Overview of the Nano-Glo® HiBiT Lytic Detection System

HiBiT Protein Detection & Quantitation Illustration

NanoLuc® Luciferase

Sometimes only a reporter will do. Luckily, NanoLuc® luciferase is a 19kDa enzyme, making the bioluminescent protein small enough to hitch a ride with another protein without interfering with normal cellular functions. Similar to HiBiT, NanoLuc provides a sensitive, easily quantified protein fusion tag. However, the reporter enzyme does not require a complementation partner, simplifying its use in some applications. The brightness and small size means NanoLuc® luciferase can fit into viral particles without causing difficulties. Read how these virology researchers did it. As a reporter enzyme, NanoLuc® luciferase can help detect the cellular location of a fusion protein as well as tracking the path your protein might take. In addition, NanoLuc® fusion proteins can be used in bioluminescence resonance energy transfer (BRET)-based applications for studying protein:protein interactions or small molecule target engagement. Learn more about the capabilities of this reporter enzyme.

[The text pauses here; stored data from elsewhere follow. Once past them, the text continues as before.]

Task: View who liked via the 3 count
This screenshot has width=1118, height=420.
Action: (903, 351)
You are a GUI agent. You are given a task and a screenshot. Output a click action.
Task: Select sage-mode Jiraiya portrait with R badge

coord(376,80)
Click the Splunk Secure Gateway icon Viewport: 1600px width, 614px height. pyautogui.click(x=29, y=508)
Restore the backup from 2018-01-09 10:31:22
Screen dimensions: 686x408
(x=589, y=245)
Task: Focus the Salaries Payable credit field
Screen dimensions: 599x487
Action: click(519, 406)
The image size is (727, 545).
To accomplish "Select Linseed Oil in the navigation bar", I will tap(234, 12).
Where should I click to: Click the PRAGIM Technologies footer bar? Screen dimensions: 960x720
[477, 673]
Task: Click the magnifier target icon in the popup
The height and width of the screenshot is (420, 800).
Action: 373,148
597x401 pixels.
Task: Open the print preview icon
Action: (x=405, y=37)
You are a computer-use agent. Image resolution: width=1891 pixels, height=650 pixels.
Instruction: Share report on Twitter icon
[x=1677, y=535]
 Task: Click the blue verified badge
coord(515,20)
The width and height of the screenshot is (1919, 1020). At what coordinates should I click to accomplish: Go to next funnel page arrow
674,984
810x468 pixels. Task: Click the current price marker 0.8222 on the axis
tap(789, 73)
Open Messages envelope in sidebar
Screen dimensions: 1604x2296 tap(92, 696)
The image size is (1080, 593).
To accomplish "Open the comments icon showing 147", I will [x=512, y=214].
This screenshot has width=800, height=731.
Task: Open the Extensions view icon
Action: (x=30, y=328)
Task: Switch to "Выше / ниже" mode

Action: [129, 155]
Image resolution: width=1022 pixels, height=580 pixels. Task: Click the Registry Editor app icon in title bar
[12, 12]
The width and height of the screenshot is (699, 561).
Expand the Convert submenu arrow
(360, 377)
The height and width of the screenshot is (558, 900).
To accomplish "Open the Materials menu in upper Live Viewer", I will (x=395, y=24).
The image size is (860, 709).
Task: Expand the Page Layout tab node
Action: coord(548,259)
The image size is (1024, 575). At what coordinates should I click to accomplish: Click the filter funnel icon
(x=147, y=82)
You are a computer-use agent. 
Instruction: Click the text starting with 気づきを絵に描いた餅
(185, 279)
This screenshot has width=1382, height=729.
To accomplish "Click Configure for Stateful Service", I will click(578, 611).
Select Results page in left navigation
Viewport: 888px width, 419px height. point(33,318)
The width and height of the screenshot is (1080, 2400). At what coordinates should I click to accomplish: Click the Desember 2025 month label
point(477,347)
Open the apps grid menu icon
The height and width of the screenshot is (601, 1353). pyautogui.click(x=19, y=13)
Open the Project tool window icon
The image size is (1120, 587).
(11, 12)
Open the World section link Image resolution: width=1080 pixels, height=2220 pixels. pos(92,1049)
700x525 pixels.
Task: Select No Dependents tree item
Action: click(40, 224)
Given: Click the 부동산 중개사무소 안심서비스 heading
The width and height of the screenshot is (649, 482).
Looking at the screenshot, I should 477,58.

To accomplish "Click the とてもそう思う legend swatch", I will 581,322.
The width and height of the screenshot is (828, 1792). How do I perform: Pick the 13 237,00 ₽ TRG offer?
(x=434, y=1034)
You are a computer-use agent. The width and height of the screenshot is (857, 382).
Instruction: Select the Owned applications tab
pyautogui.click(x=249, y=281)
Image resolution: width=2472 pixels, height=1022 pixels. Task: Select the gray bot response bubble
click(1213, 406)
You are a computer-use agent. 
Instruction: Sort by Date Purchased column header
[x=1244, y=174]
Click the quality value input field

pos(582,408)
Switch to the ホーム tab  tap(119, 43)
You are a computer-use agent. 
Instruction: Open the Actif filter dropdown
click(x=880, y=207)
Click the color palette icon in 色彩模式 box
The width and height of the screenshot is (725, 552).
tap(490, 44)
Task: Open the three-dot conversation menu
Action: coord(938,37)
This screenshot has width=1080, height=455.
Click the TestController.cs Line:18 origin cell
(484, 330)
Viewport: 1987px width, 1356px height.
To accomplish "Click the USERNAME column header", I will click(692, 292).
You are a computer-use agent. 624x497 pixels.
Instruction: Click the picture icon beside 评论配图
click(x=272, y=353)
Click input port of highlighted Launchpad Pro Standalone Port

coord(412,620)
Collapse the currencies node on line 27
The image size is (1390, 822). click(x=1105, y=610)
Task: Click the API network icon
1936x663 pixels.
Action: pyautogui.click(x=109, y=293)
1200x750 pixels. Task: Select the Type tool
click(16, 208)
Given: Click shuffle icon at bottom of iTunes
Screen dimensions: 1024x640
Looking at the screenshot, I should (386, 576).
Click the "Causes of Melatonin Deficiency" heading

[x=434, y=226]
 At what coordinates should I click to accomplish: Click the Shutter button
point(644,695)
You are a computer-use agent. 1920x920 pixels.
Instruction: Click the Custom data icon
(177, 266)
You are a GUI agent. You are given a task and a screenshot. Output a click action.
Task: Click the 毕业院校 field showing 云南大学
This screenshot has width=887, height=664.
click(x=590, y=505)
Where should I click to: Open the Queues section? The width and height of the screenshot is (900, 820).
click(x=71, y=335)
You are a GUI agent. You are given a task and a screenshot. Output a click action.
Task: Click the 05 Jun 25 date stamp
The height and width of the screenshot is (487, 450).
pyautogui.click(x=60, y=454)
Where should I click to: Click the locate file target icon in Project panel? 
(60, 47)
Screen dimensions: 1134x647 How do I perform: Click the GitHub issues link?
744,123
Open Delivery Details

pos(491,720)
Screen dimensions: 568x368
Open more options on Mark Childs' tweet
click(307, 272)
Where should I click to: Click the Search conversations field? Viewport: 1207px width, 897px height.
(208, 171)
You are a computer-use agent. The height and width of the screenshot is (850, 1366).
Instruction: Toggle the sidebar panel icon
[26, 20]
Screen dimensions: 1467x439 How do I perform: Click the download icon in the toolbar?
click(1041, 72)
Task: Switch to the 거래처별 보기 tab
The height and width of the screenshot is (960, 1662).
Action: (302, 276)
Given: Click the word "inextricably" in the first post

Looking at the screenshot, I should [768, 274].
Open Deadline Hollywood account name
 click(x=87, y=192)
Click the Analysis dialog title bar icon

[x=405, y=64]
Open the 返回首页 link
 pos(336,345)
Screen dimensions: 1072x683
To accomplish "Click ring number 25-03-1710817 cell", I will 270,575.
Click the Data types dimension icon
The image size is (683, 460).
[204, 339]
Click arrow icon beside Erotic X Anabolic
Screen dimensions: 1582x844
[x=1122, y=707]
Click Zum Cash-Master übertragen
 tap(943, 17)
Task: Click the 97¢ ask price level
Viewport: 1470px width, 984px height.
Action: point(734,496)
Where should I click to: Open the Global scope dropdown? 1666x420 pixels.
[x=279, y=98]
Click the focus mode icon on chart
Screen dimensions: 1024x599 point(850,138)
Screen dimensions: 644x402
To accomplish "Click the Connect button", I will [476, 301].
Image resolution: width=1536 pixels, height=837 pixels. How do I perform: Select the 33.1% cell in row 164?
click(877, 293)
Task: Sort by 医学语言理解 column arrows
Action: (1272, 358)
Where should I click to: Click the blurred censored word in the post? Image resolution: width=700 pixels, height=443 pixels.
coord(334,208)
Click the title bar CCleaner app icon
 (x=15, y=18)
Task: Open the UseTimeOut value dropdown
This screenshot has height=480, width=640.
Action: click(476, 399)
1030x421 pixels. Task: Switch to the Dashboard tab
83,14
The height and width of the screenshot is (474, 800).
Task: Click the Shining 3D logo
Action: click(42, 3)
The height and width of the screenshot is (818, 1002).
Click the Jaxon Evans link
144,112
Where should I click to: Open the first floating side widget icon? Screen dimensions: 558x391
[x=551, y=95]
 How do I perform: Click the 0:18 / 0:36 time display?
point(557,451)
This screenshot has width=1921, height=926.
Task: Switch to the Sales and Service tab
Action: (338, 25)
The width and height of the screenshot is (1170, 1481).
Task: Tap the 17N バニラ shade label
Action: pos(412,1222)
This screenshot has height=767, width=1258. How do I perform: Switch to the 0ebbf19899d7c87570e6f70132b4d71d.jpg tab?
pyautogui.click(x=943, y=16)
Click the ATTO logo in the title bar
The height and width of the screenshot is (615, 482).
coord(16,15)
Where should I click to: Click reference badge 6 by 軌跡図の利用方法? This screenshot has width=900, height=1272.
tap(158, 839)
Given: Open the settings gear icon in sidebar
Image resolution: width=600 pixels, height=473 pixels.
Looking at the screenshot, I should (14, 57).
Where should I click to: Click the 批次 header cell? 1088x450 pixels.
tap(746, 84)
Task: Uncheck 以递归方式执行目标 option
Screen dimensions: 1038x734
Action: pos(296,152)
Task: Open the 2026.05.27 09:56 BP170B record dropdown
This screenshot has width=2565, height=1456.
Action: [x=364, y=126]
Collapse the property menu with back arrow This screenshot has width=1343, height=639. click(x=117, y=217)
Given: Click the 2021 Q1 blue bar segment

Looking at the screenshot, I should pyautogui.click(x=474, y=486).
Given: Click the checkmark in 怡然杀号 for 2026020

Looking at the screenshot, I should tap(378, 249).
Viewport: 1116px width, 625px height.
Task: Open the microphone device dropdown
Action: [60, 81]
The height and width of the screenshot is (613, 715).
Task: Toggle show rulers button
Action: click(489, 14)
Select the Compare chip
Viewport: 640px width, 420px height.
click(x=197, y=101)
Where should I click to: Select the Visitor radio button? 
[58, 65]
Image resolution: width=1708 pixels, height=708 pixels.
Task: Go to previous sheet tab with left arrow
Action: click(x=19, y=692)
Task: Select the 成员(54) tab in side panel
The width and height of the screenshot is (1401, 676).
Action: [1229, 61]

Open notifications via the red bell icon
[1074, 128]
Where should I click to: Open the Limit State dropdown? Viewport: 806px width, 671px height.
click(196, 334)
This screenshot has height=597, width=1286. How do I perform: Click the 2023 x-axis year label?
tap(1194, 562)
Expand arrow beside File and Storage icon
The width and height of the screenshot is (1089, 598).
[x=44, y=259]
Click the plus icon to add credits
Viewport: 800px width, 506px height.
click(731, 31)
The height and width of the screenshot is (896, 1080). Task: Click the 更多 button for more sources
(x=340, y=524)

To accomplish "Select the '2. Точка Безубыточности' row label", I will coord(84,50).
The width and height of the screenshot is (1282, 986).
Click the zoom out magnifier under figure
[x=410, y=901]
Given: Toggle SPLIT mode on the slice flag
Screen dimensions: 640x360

To create a protein fusion with NanoLuc® luciferase, you will need to clone your ORF into a NanoLuc® reporter vector, placing NanoLuc on the N or C terminus. Depending on your application, you could use a lytic detection system (e.g., Nano-Glo® Luciferase Assay System) or a live-cell detection assay (e.g., Nano-Glo® Live Cell Assay System).


Choosing a tag for your protein is based on your experimental needs. Whether you need an affinity tag for protein purification, want to create a single fusion protein to be used in a variety of protein analysis methods, or add an endogenous tag using CRISPR-Cas9 gene editing, there are an array of tags and reporter enzymes available.